Aus sicherheitspolitischer Sicht befindet sich die Welt in einer gefährlichen Phase. Noch nie zuvor, vielleicht mit Ausnahme der Kubakrise 1962, war das Gespenst des Dritten Weltkriegs so groß. Dies wird durch die Entscheidung des Bulletin of the Atomic Scientists unterstrichen, die Weltuntergangsuhr auf 100 Sekunden vor Mitternacht zu stellen, so nah wie nie zuvor an Mitternacht. Gleichzeitig bewegt sich die Welt aus Sicht des Handels, der Investitionen und der Finanzen auf eine wahrscheinlich langwierige Periode der Unsicherheit und des Risikos zu. Wie bereits erwähnt, muss die Handelsgemeinschaft wachsam, informiert und flexibel bleiben, wenn sie ihre Einfuhr- und Ausfuhrpraktiken an diese neue Normalität anpasst.

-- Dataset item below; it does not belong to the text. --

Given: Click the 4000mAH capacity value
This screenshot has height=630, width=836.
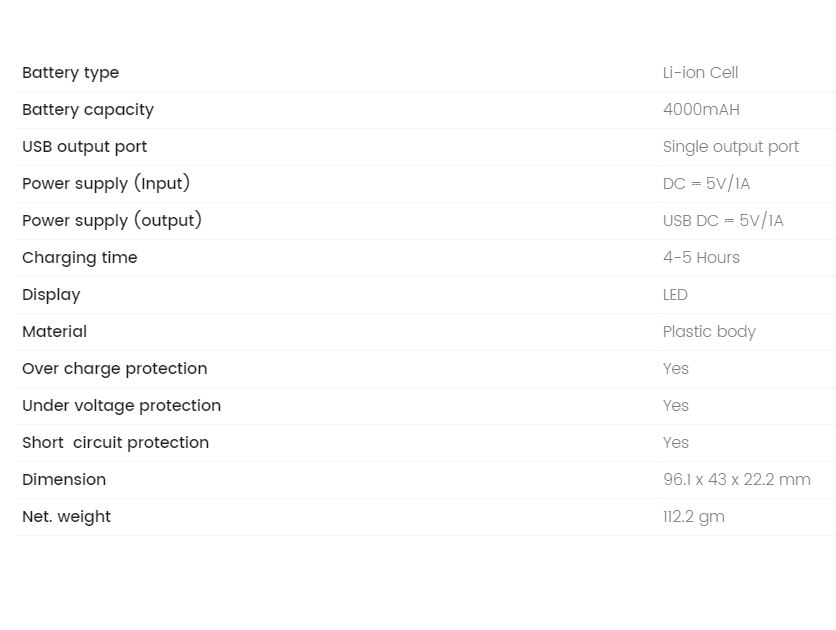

Dennoch befindet sich die Welt nicht in völlig unerforschten Gewässern. Auch ist dies nicht das erste Rodeo der Welt, wenn es um den Umgang mit der unrechtmäßigen Aggression autokratischer Despoten geht. Man könnte sogar behaupten, dass die demokratischen Nationen des Westens durch ihre kollektive historische Erfahrung harte, aber wichtige Lektionen gelernt haben über (i) die Vergeblichkeit, einen dauerhaften Frieden durch Beschwichtigung zu erreichen, (ii) die Herausforderung, zu versuchen, Aggressionen allein durch Sanktionen abzuschrecken und zu bekämpfen, und (iii) die Wirksamkeit der Nutzung der Macht des privaten Sektors, um wirtschaftlichen Druck auf Übeltäter auszuüben.

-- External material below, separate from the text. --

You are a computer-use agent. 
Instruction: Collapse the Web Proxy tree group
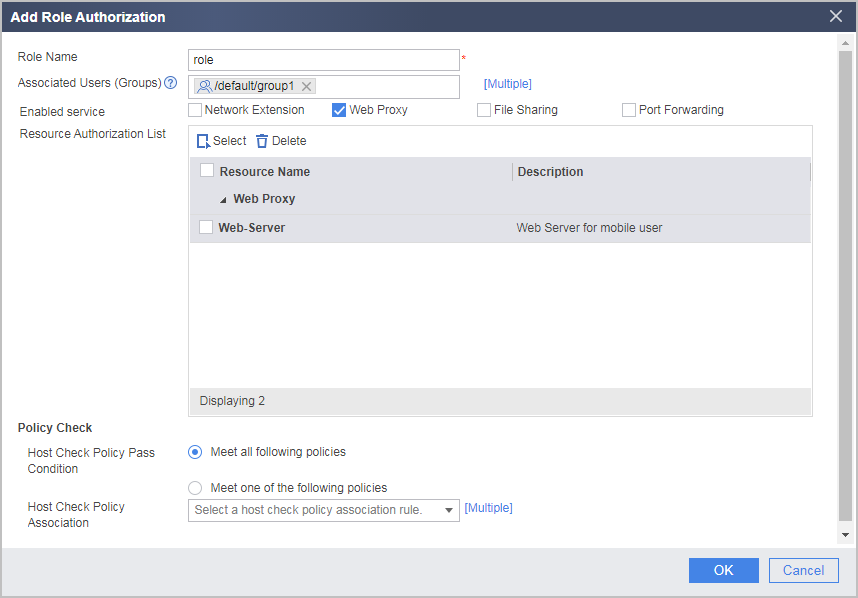(x=223, y=200)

Die sinnlos tragische Situation, die sich heute in der Ukraine abspielt, ist nicht die des Sudetenlandes im Jahr 1938 oder gar die der Krim im Jahr 2014. Die Verhängung multilateraler Sanktionen hat die russische Wirtschaft mit atemberaubender Geschwindigkeit in die Knie gezwungen(der Rubel ist abgestürzt, der Aktienmarkt geht in die zweite Woche der Aussetzung des Handels, und China scheint aus Sorge um seine eigene Gefährdung durch Sanktionen zunehmend zu zögern, eine Rettungsleine zu bieten ). Multinationale Unternehmen und andere Akteure des Privatsektors haben durch ihre selbst initiierten Desinvestitionen und ihren Rückzug eine durchschlagende Botschaft der Verärgerung und Missbilligung Russlands vermittelt (mit Folgen, deren Beseitigung wahrscheinlich Jahrzehnte dauern wird). Das ukrainische Militär - ein David im Vergleich zum russischen Goliath - fügt den schlecht ausgebildeten, versorgten und befehlshabenden russischen Truppen täglich mehr Opfer zu als erwartet (auch auf der Ebene der Generalstäbe). Die NATO, eine Organisation, deren militärische Fähigkeiten die Russlands bei weitem übertreffen, ist geeinter und besser auf einen Angriff auf Russland vorbereitet als je zuvor in ihrer 72-jährigen Geschichte. Schließlich sieht sich Russland isolierter, verwundbarer und gespaltener als vor dem Tag, an dem seine ersten Panzer und Infanterieeinheiten ukrainisches Gebiet betraten.

Vor diesem Hintergrund besteht Grund zu der Annahme, dass die demokratischen Nationen des Westens diesen dunklen Moment nutzen werden, um den abwechselnden Zyklus von Stabilität und Krise zu durchbrechen, der die Weltgeschichte seit dem Edwardianischen Frieden Anfang des 20. Jahrhunderts geprägt hat. Der Tod und die Zerstörung, die in der Ukraine angerichtet wurden, können zum jetzigen Zeitpunkt nicht ungeschehen gemacht werden - obwohl das willensstarke ukrainische Militär, das von einer motivierten Gruppe ziviler Kämpfer und einer Internationalen Legion ausländischer Freiwilliger unterstützt wird, mit seiner Verteidigung und seinem Widerstand noch lange nicht fertig ist. Aber im Großen und Ganzen können die Nationen der freien Welt, wenn es ihnen gelingt, die "No Pasarán" Geist vergangener Zeiten so zu kanalisieren, wie sie es jetzt zu tun scheinen, einen Schlussstrich ziehen, der die "Russkiy Mir" des Kremls stoppt.Russkiy Mir" des Kremls stoppt und andere autoritäre Diktatoren dazu bringt, ihre eigenen extraterritorialen Ambitionen zu überdenken.